2011/03/26 22:48 【共同通信】

 結局、東北電力は、いわゆる学識経験者の想定の5倍近くの高さ(14.8m)に敷地面を設計し、3.11で甚大な影響、被害を免れたが、東京電力は自ら15m超の津波の遡上高を試算しながら、想定外としてまったく何ら対応を取らず、世界史的に見て甚大な原発事故を起こしたことになる。

 周知のように、東京電力には過去58人もの経済産業省の官僚が幹部に天下っていた。日本の官僚の最大の特徴は、無謬性である。無謬性は、自分たちのしたことに誤りはないとすることだ。誤りがあっても修正すれば甚大な事故に至らぬこともある。

 しかし、東電の体質はそれら官僚により汚染され、いつしか企業幹部の体質も官僚体質に染まっていたと言えるだろう。

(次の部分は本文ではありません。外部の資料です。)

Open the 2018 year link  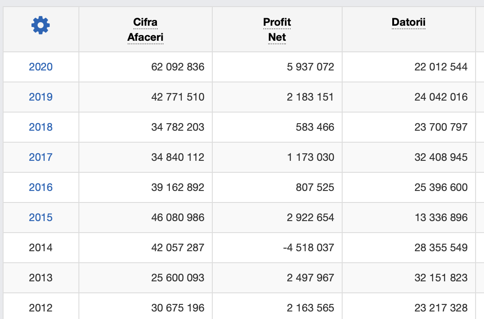(41, 127)
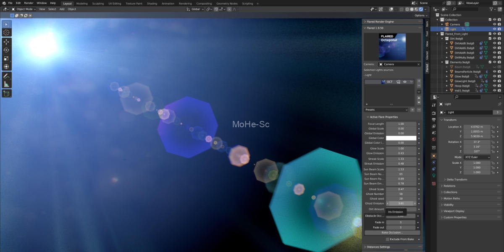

 同時に、官僚はいわゆる学識経験者を自分たちの手のひらで操り、自分たちの思い描いたように結論づけてきた。しかし、今回の現地視察と議論でいみじくも分かったことは、東北電力はそれら学識経験者の想定より、自分たちの歴史の教訓を生かした独自調査結果により、敷地高を決めたことで、歴史的災難を未然に回避することができたことである。

 今回の現地調査だけで、上記の結論を導き出すのは無理があるだろう。また東北電力側が私の質問や仮説に今後、過去の議事録などの資料をもとにどう対応するかも注目に値するものである。

 いずれにしても、震源地に近い女川原発が3.11で甚大な被害を出さず、震源地から遠い福島第一原発が歴史的大災害、被害となった背景には、企業組織、経営陣などが、官僚的思考、権威主義に陥らず、歴史的教訓を生かした独自の判断があると思える。